The second bullet is along a direction that things are moving, anyway.

I think there will need to be some other refinements to auto mode. For
example, if you have a package in auto mode and you try to install it,
I think you get an already-installed error and the package stays in
auto mode. But those are small changes, I think.

Does this sound enough like what you had in mind?

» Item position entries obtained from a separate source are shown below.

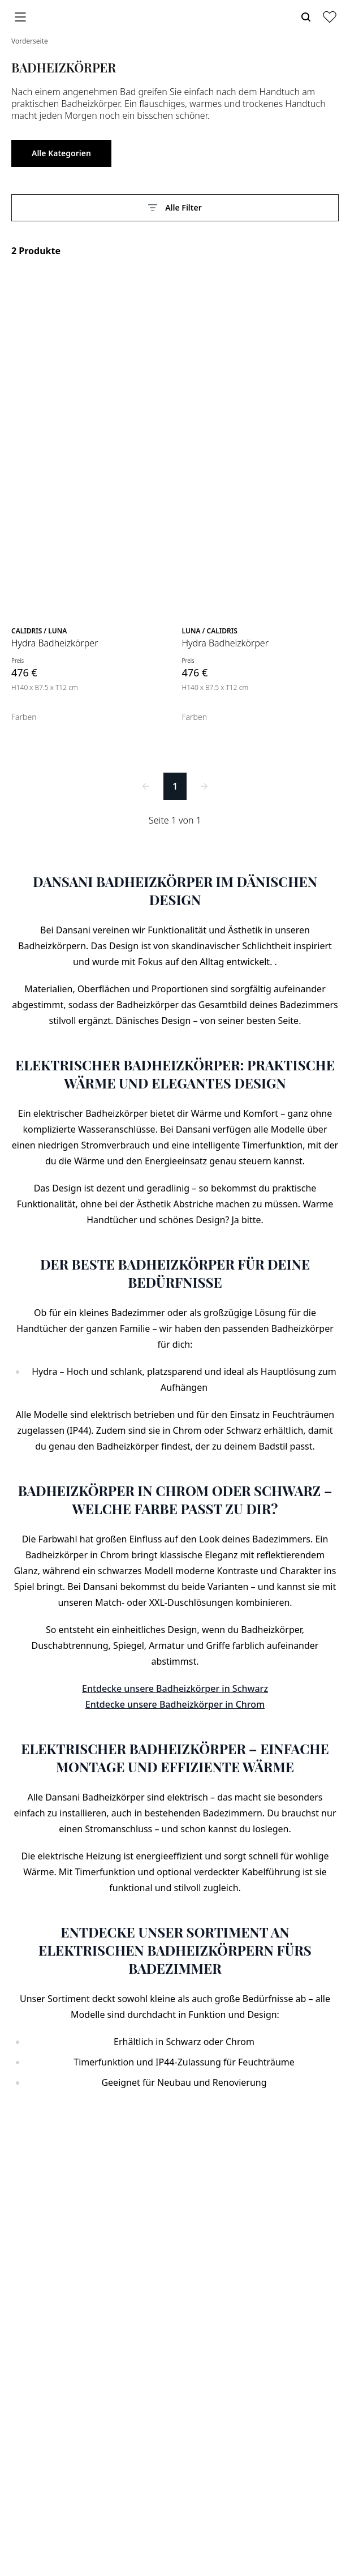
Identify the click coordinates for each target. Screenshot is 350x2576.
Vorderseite (29, 41)
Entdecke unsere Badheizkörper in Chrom (175, 1704)
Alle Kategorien (61, 153)
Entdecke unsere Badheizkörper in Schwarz (175, 1688)
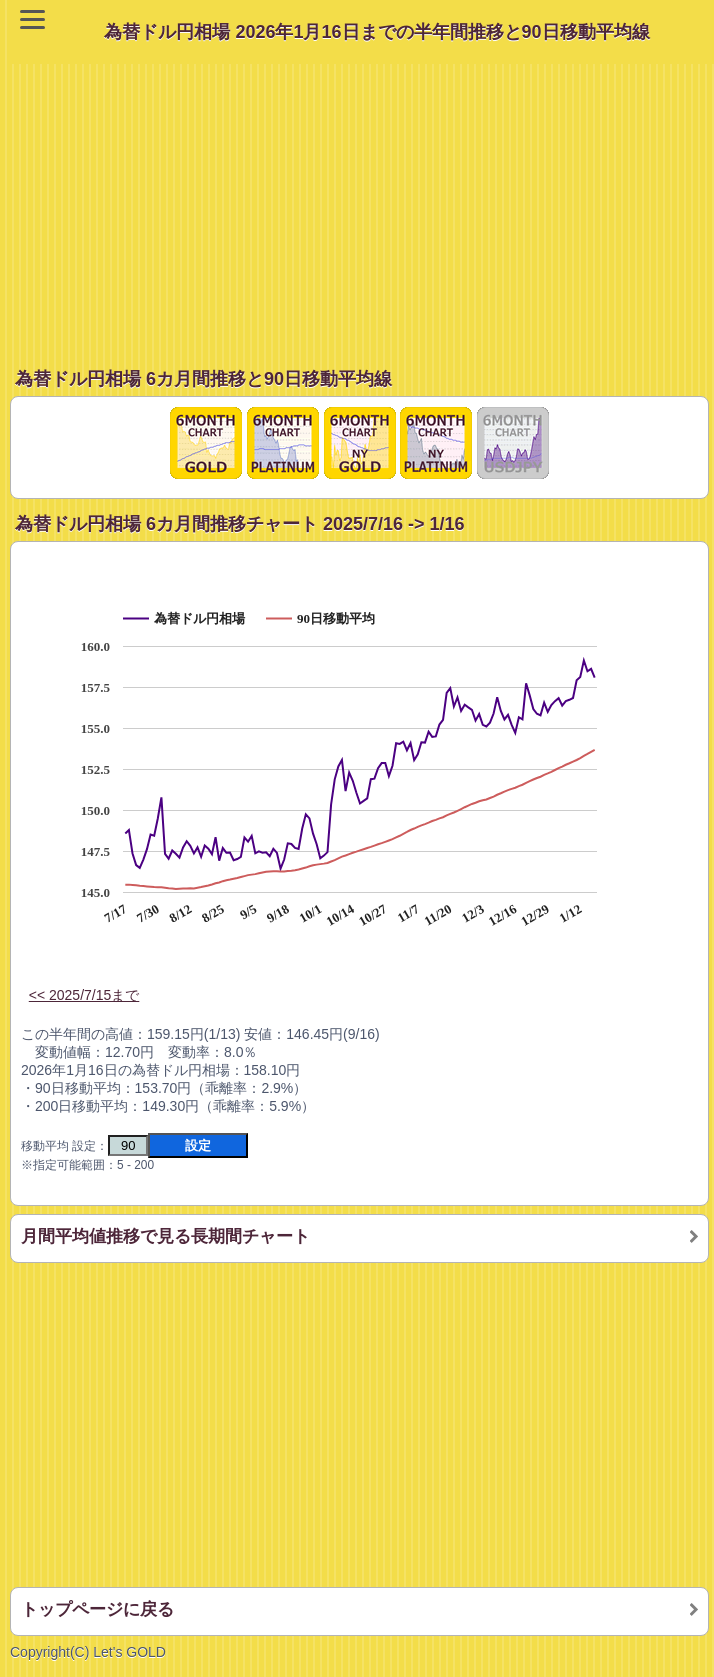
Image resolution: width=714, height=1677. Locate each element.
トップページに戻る (97, 1609)
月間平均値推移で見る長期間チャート (165, 1236)
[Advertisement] (362, 204)
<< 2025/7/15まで (84, 995)
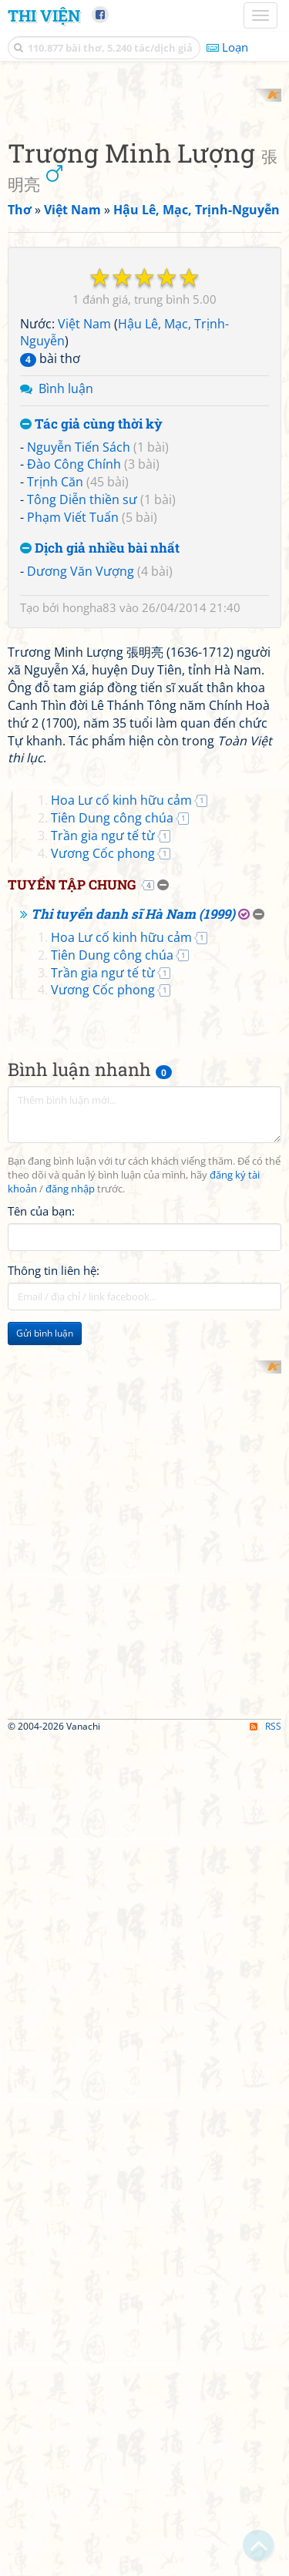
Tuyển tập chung (72, 1448)
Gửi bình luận (44, 1896)
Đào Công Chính (74, 739)
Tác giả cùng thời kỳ (91, 698)
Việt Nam (84, 598)
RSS (265, 2562)
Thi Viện (44, 15)
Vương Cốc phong (103, 1416)
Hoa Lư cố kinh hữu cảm (121, 1364)
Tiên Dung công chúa (112, 1381)
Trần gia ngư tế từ (103, 1399)
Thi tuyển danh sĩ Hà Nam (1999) (133, 1478)
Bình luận (66, 663)
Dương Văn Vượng (80, 845)
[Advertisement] (144, 233)
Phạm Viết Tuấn (73, 791)
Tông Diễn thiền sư (82, 774)
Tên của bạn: (41, 1774)
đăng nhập (70, 1752)
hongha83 (89, 882)
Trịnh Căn (55, 756)
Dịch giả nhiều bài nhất (100, 823)
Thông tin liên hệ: (53, 1833)
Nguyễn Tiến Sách (78, 721)
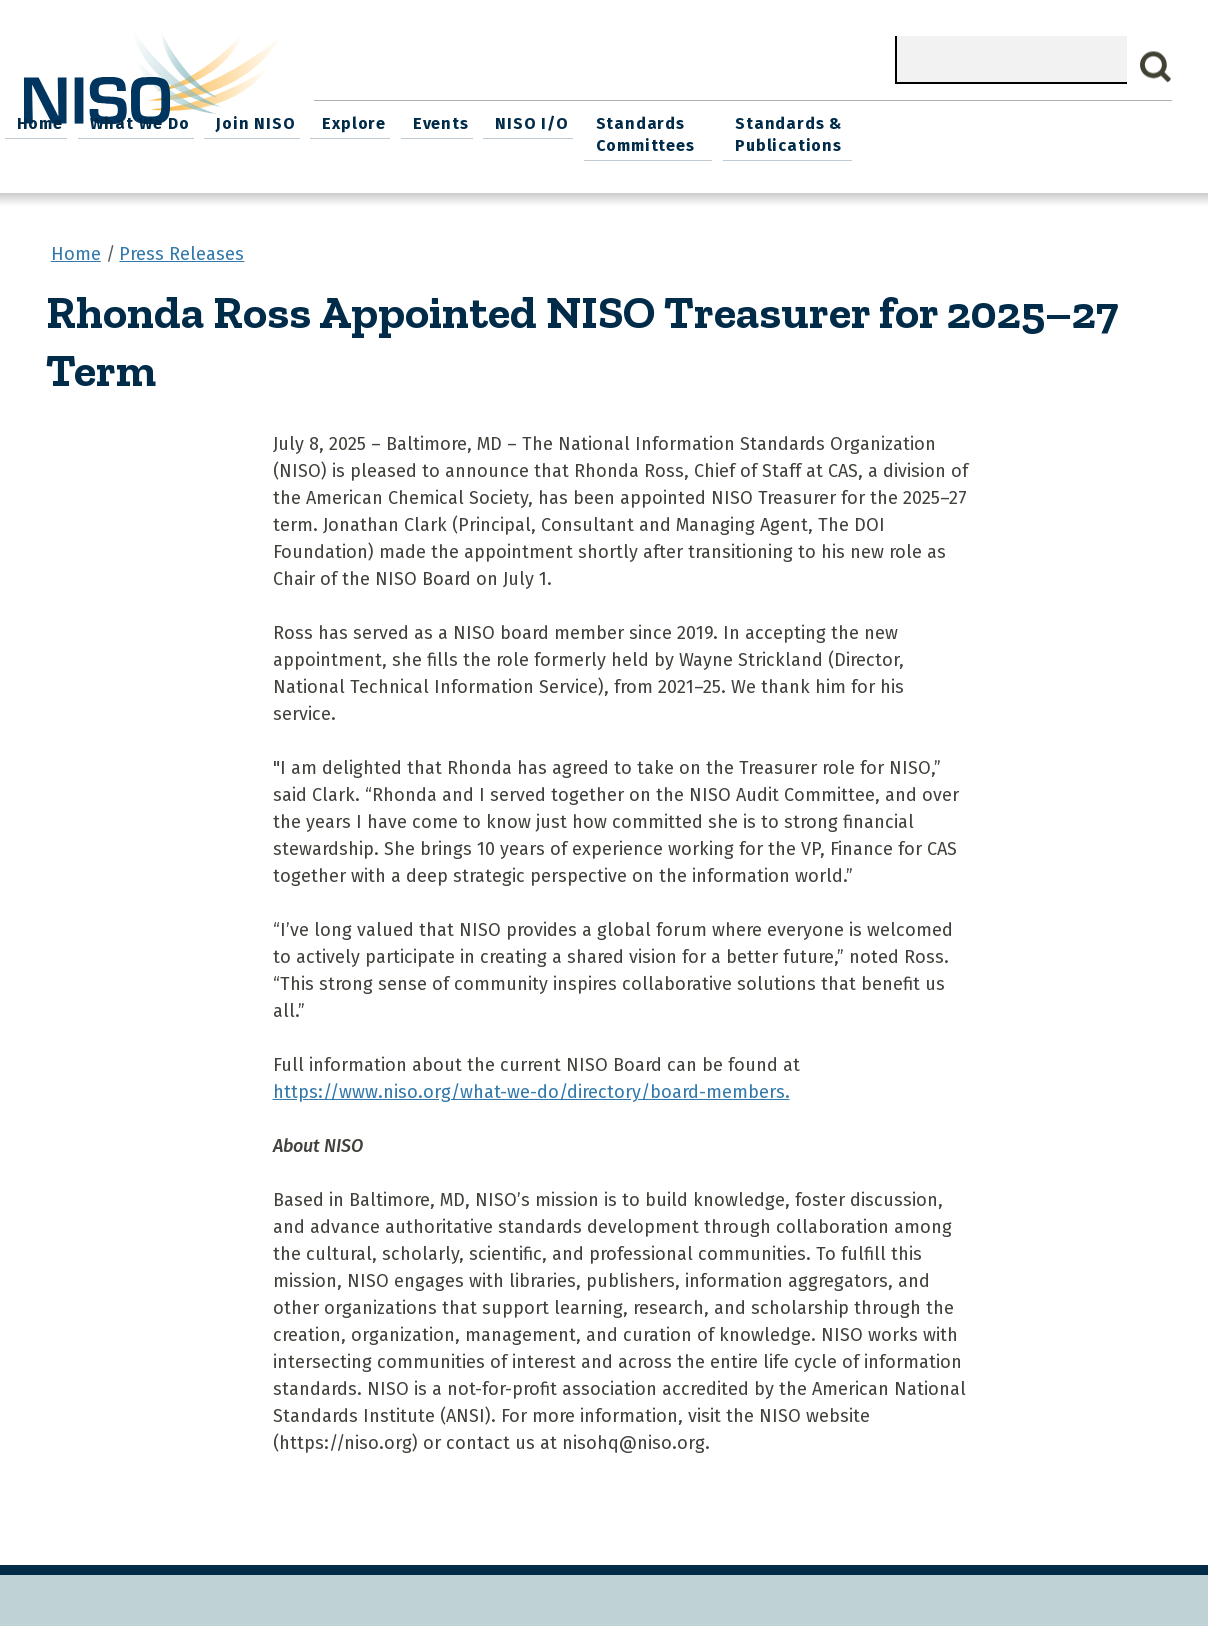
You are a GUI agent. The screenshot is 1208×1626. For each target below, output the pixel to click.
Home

At Thu, 27 Jun 2013 12:53:59 -0400, Carl Eastlund wrote:
> I just ran "raco pkg show" on a fresh install, and its output is huge now.
> Of course, this is inevitable when we break the distribution up into many
> packages, but it makes the tool unmanageable for routine use.  I'd like to
> propose a way around this, that would also solve some of my normal
> usability gripes with package managers.
> 
> I propose we have "package roots" -- roots to the forest of package
> dependencies.  These are the packages the user actually wants; every other
> installed package is pulled in as the dependencies to support these.  Then
> "raco pkg show" can show just these packages, so in a fresh install we'd
> just see "racket" or "racket+gui" or whatever.  We could add a flag to show
> everything, when necessary.
> 
> This also gives us some room to automate removal of packages the user
> doesn't need.  For instance, if I install package A which depends on B, C,
> and D, of course raco pkg install will install B, C, and D.  If I remove
> package A, currently B, C, and D are going to stay unless I explicitly
> remove them, if I recall correctly.  If we base our system on a set of root
> packages, then B, C, and D would be removable as soon as A is removed, if A
> was a root and the others were not.  We could have "raco pkg remove A"
> remove them immediately, or we could have some explicit "raco pkg cleanup"
> to remove them.  Whichever way we go, we could add a flag to "raco pkg
> remove" to swap behavior.  This would make cleaning up a lot easier when a
> package has many dependencies.  It would also mean upgrading a package
> whose dependencies have changed would allow the system to automatically
> clean up dependencies that aren't needed any more.
> 
> I don't know how hard it would be to implement this, but I think it would
> make the package system much more usable to present 90% of the interactions
> solely in terms of the top-level packages the user cares about, and do all
> the cleanup of dependency packages silently in the background when possible.